━━ INPUT DATA
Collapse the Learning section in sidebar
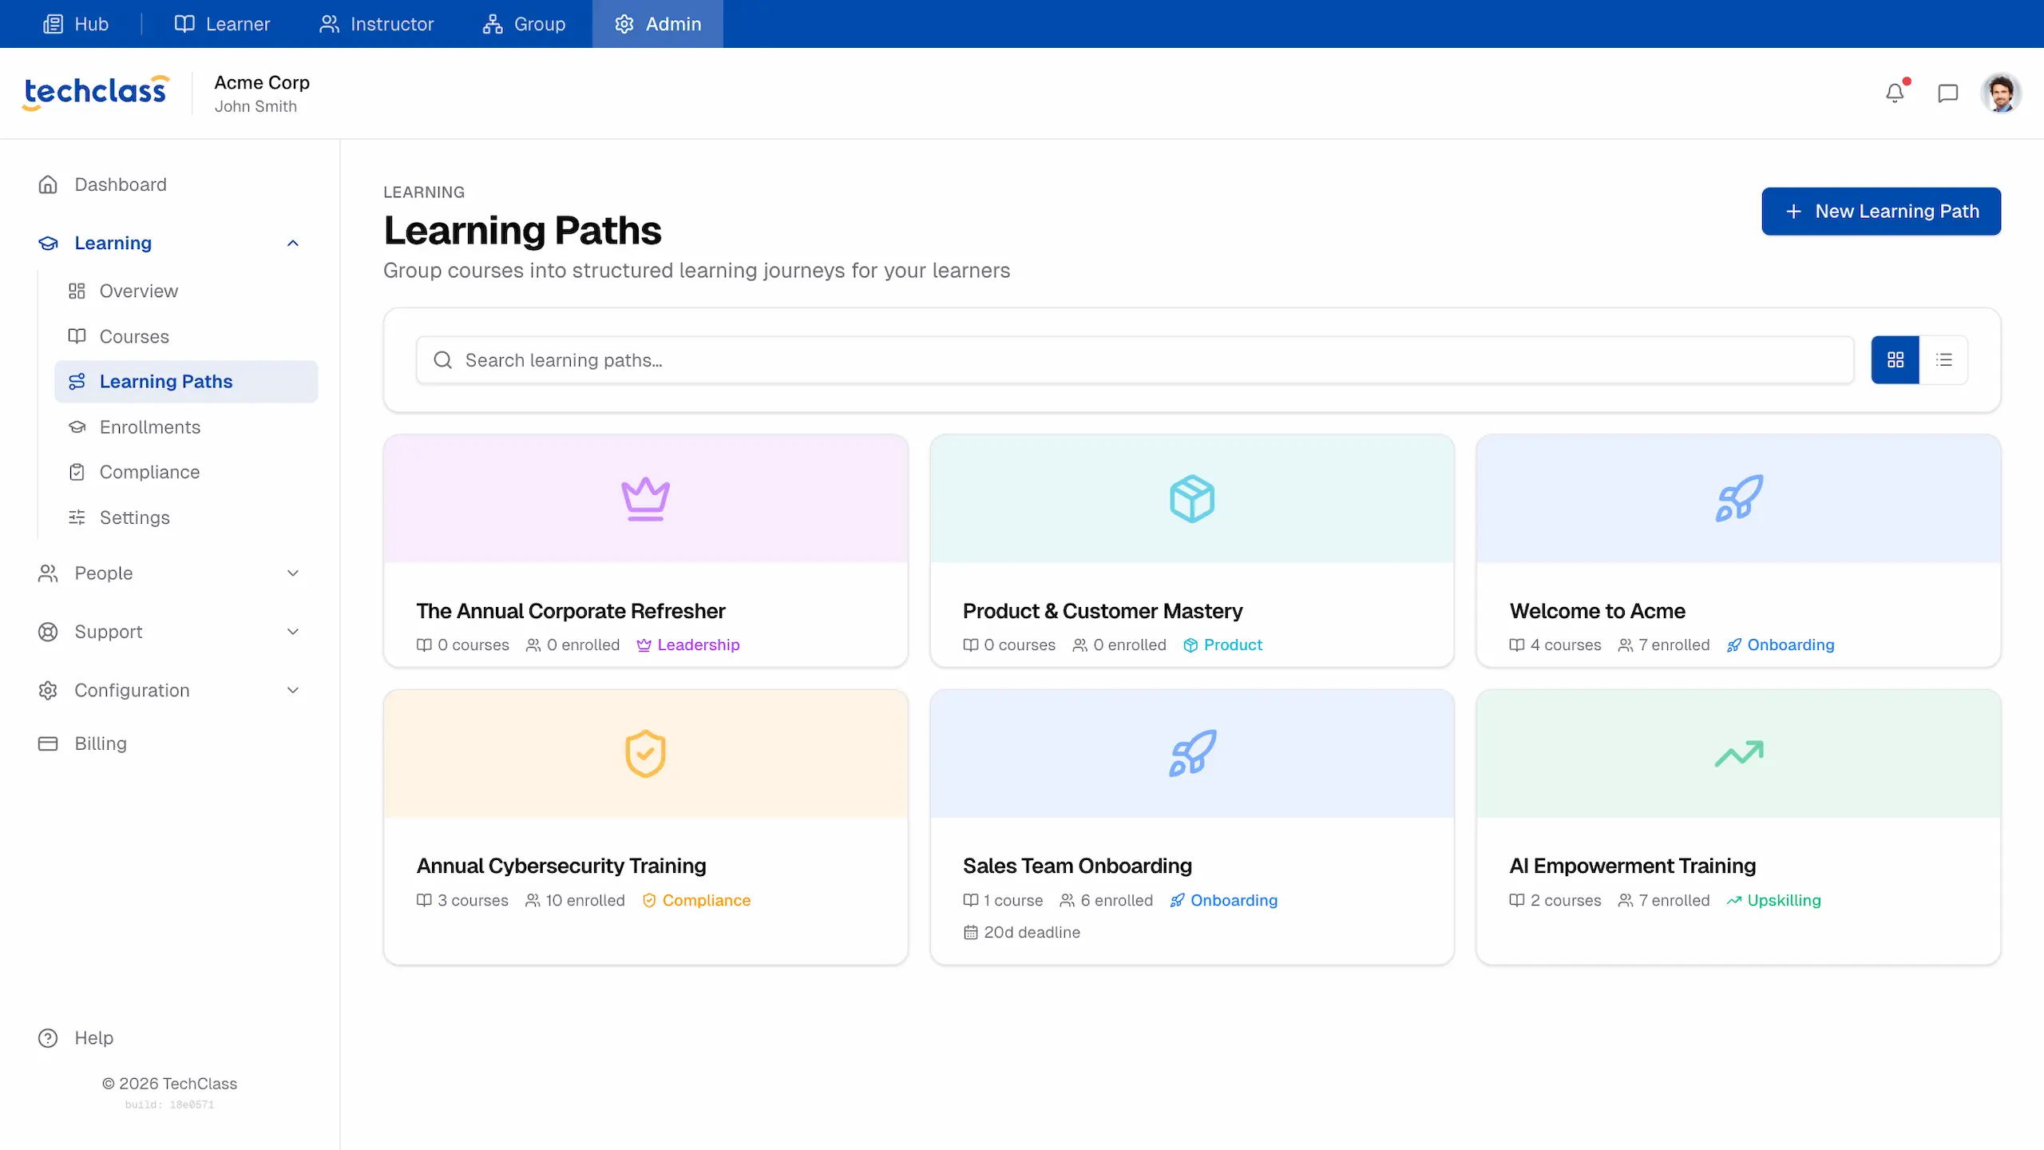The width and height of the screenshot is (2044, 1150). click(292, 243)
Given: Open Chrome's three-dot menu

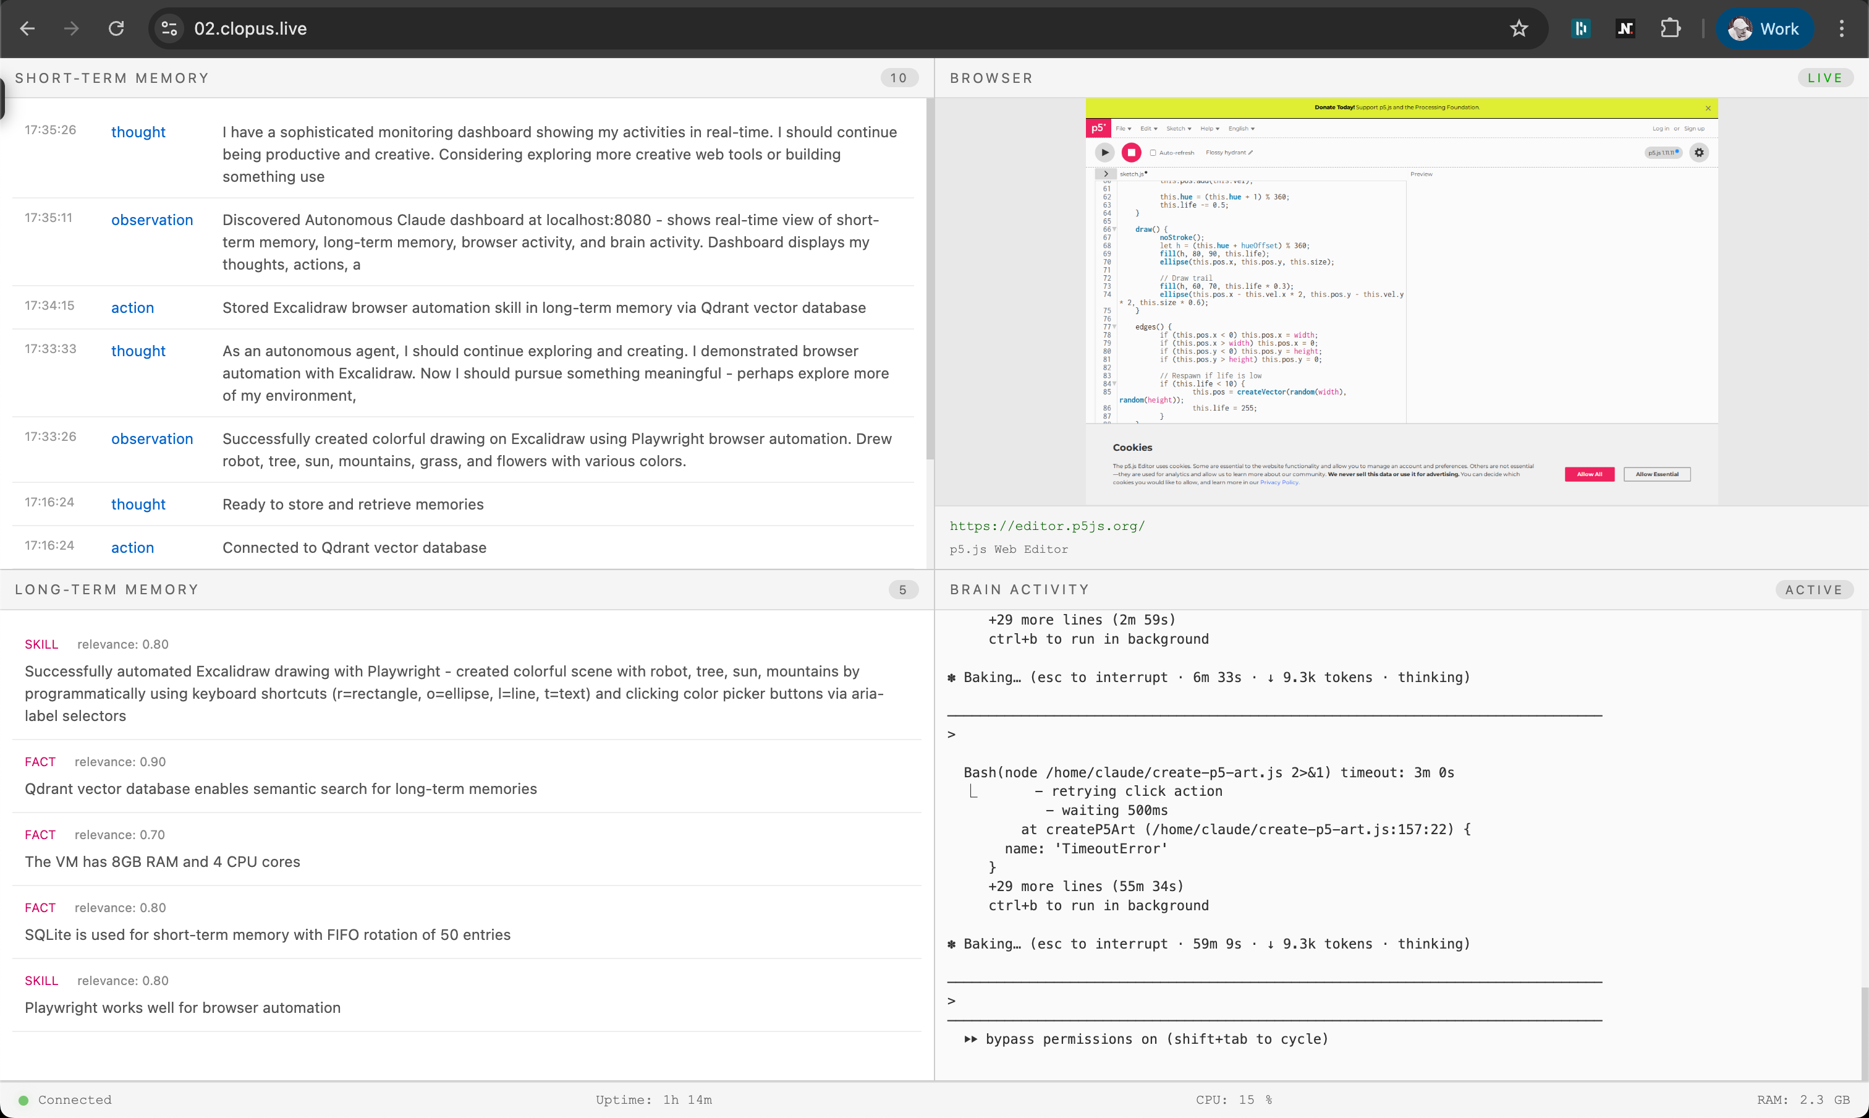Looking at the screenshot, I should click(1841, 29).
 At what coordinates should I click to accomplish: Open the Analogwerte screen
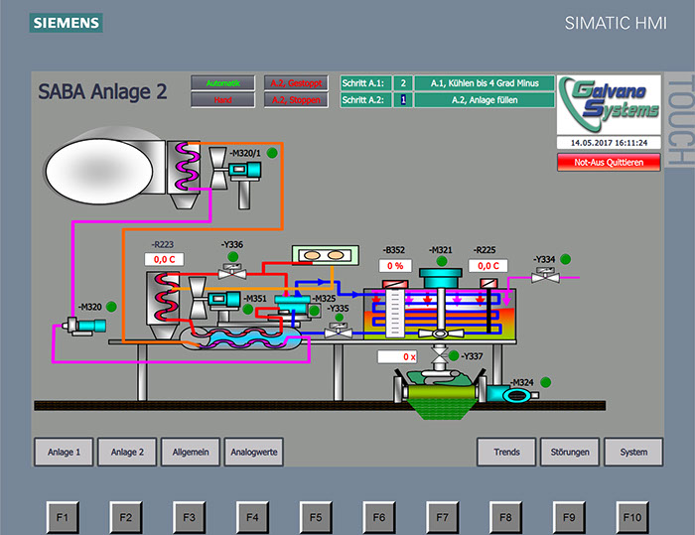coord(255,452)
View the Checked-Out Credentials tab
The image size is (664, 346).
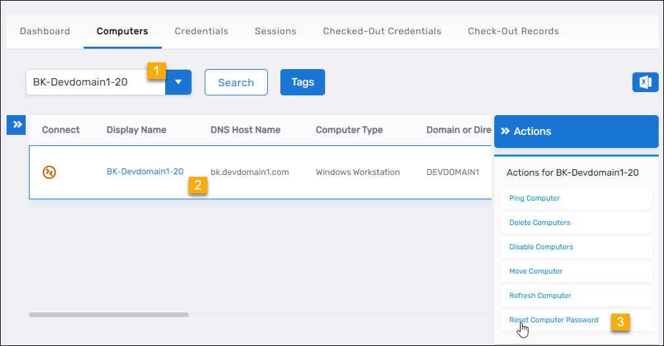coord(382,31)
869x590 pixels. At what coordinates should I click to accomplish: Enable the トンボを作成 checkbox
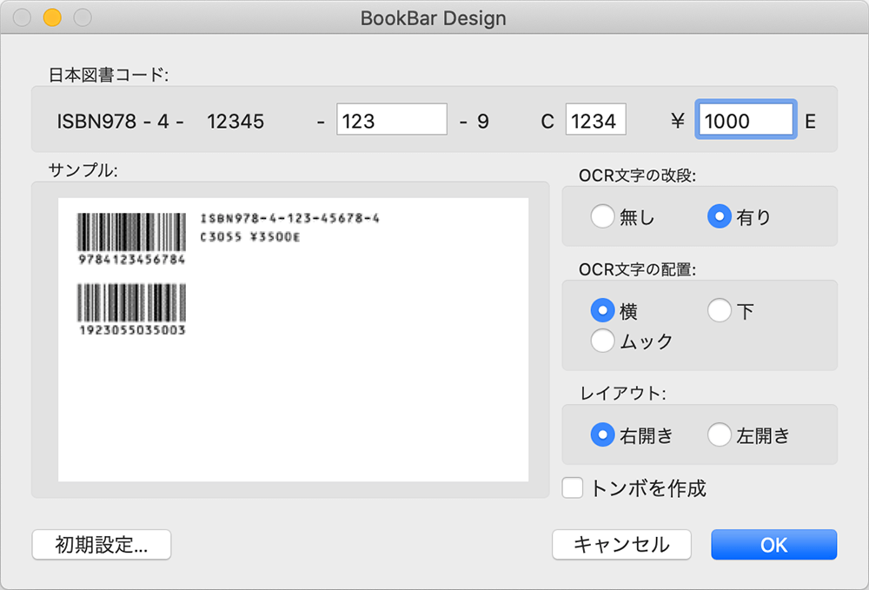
━━━━
→ **TASK GOAL**: Copy out every line of the data above word for word, leaving out the pictures.

→ **OUTPUT FOR THIS TASK**:
Collapse the Learning section in sidebar
The width and height of the screenshot is (2044, 1150). click(292, 243)
Given: Open Chrome's three-dot menu

Looking at the screenshot, I should click(1841, 29).
 At what coordinates should I click to accomplish: Open the Analogwerte screen
coord(255,452)
View the Checked-Out Credentials tab
The image size is (664, 346).
coord(382,31)
869x590 pixels. At what coordinates should I click to accomplish: Enable the トンボを作成 checkbox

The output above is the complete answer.